Greg DeLong

No. 85, 83
- Position: Tight end

Personal information
- Born: April 3, 1973 (age 53) Orefield, Pennsylvania, U.S.
- Listed height: 6 ft 4 in (1.93 m)
- Listed weight: 255 lb (116 kg)

Career information
- High school: Parkland (Allentown, Pennsylvania)
- College: North Carolina
- NFL draft: 1995 (undrafted)

Career history
- Cleveland Browns (1995)*; Minnesota Vikings (1995–1998); Baltimore Ravens (1999); Jacksonville Jaguars (2000);
- * Offseason or practice squad member only

Awards and highlights
- First-team All-ACC (1994);

Career NFL statistics
- Receptions: 43
- Receiving yards: 257
- Receiving touchdowns: 1
- Stats at Pro Football Reference

= Greg DeLong =

American football player (born 1973)

Gregory Andrew DeLong (born April 3, 1973) is an American former professional football player who was a tight end in the National Football League (NFL). He played college football for the North Carolina Tar Heels.
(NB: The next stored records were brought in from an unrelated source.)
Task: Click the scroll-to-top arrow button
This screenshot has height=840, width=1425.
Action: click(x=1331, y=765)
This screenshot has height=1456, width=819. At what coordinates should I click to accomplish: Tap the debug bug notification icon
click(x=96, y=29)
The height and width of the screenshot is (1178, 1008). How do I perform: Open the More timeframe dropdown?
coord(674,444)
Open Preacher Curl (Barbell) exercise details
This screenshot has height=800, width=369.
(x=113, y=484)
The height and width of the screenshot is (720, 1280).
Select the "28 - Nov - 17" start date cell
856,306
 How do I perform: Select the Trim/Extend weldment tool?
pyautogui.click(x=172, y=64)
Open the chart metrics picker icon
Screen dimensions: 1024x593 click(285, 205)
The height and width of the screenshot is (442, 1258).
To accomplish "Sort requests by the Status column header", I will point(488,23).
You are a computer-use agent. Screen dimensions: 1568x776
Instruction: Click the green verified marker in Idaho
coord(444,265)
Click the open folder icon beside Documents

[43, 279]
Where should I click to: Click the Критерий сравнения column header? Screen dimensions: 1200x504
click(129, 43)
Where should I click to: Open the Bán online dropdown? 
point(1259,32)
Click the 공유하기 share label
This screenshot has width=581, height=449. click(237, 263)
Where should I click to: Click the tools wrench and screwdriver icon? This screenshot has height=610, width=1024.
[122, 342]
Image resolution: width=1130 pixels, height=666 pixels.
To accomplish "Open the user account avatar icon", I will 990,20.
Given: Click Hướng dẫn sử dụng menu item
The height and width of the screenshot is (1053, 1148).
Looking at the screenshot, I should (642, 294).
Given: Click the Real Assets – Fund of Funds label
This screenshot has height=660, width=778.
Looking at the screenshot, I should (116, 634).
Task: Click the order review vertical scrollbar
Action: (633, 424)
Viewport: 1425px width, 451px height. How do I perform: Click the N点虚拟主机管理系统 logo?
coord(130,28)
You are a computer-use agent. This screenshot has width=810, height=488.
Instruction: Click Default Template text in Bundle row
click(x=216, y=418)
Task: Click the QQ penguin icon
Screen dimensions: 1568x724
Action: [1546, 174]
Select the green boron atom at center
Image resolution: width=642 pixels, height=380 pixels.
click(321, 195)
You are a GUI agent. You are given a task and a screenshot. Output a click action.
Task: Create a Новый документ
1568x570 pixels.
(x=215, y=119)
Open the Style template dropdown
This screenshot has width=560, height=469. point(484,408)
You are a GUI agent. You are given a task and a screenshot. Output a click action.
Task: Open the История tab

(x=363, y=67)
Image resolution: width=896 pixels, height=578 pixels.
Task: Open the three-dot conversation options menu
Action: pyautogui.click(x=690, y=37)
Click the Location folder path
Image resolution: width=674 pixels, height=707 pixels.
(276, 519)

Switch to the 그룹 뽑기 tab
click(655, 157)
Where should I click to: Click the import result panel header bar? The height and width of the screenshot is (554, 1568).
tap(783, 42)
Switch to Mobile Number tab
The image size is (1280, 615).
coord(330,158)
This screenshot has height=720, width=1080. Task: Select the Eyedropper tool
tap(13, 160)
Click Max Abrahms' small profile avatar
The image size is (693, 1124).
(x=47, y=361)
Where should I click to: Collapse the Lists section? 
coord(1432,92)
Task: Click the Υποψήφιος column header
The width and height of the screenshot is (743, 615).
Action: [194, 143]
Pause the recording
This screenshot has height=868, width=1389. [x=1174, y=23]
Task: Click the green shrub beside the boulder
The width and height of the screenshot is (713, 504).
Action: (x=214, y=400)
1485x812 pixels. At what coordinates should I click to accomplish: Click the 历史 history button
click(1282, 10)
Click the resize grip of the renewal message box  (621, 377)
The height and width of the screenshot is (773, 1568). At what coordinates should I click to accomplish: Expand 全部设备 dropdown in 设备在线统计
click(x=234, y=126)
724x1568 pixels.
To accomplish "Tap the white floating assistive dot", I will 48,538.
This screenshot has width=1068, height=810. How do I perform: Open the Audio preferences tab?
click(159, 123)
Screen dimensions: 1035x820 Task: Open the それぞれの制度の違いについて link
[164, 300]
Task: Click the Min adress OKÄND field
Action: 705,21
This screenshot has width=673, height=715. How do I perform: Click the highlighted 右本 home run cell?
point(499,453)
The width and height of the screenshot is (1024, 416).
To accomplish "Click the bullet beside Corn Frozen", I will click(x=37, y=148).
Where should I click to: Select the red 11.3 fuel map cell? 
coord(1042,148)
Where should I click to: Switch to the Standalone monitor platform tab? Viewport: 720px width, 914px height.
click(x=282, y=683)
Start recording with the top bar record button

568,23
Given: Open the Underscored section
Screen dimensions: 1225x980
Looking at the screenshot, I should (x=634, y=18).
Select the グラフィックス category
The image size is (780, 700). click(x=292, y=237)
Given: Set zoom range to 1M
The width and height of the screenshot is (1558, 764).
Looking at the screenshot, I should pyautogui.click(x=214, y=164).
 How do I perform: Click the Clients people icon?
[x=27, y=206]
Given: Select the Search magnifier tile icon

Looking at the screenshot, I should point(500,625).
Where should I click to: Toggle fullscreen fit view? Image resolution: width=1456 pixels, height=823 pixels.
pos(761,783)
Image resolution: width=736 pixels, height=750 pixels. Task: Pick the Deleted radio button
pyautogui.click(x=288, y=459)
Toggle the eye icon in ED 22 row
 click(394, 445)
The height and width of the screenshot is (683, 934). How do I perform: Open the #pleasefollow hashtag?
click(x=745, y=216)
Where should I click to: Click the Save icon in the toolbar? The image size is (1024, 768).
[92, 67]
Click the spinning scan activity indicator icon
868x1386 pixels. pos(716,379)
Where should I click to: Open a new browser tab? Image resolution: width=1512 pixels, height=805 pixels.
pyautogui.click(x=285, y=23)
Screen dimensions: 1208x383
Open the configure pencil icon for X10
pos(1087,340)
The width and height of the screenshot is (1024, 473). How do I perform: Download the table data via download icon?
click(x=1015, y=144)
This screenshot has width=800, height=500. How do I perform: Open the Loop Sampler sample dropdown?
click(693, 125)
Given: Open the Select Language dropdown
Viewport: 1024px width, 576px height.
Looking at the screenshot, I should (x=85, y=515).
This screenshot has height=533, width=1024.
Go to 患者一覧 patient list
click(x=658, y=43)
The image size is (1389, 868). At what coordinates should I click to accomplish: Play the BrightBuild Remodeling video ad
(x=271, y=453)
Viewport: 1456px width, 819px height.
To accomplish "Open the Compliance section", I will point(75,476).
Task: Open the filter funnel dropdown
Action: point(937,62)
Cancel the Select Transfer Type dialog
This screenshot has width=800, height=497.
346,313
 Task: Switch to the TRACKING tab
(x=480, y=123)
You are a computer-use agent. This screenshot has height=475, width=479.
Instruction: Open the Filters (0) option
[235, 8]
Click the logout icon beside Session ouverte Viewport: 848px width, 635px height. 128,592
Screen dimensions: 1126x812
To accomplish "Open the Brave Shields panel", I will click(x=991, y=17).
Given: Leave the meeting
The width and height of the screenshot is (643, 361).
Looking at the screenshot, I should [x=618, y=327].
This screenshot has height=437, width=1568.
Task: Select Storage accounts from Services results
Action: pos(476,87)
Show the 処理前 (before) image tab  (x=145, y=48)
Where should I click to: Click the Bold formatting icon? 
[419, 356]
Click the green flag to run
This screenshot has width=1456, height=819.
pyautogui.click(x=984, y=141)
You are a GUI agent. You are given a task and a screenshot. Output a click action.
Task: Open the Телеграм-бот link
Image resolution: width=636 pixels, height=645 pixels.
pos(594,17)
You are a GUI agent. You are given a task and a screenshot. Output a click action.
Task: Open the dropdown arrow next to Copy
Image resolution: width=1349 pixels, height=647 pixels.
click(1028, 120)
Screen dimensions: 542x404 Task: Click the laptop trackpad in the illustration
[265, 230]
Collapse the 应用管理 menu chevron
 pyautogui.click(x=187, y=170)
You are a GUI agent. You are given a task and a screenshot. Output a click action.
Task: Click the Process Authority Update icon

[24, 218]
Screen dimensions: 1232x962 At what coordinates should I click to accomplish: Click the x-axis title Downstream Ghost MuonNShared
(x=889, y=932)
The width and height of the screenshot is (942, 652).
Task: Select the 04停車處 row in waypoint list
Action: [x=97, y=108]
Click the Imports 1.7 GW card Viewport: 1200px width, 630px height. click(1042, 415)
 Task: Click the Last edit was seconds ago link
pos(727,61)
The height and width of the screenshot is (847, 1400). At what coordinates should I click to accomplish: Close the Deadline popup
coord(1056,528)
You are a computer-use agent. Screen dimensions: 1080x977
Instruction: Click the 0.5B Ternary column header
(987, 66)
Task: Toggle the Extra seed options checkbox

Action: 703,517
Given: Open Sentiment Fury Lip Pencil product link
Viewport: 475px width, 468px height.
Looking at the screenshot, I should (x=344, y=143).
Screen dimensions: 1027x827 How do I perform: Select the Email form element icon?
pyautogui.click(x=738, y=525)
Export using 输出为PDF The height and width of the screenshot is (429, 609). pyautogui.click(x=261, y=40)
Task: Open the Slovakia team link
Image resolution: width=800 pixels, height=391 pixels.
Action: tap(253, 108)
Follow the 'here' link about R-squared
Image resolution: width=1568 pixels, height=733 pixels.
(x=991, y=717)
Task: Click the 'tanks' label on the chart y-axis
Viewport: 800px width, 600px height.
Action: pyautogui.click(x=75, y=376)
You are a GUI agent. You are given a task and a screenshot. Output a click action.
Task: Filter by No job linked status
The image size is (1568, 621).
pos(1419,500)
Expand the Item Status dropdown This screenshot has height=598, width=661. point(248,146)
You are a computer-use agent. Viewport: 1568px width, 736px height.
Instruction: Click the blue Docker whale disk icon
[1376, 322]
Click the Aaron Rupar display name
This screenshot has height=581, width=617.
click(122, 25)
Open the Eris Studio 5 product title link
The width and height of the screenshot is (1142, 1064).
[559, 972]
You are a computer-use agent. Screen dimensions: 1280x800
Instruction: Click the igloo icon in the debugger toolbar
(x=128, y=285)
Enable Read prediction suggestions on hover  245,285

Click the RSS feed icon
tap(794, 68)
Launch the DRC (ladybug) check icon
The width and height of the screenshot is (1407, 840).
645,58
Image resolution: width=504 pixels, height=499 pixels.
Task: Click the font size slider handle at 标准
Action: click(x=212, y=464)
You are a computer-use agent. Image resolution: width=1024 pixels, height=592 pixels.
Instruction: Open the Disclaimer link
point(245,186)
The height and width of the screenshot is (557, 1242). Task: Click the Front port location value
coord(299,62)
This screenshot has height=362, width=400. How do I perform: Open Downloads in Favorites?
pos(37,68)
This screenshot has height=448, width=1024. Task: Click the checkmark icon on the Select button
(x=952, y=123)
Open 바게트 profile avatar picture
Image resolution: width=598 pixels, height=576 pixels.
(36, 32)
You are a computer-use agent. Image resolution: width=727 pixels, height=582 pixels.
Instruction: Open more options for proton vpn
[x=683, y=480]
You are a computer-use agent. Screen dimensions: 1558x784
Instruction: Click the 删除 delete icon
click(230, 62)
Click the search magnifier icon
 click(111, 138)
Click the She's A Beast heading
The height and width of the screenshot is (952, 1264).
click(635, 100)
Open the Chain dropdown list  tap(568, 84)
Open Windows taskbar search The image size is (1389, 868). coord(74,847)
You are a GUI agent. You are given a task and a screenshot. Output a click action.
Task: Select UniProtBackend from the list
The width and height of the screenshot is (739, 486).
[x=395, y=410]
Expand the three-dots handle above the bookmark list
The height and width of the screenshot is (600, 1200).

==Early life and education==
DeLong was born in Orefield, Pennsylvania. He attended Parkland High School in South Whitehall Township, Pennsylvania and then the University of North Carolina in Chapel Hill, North Carolina, where he played football for the North Carolina Tarheels.

==Professional career==
DeLong participated in the 1995 NFL draft but was not drafted. He was later signed by the Minnesota Vikings as an undrafted free agent that year and played with the Vikings for four years from the 1995 season through the 1998 season.

After the Vikings, DeLong played for the Baltimore Ravens in the 1999 season and then with the Jacksonville Jaguars in the 2000 season.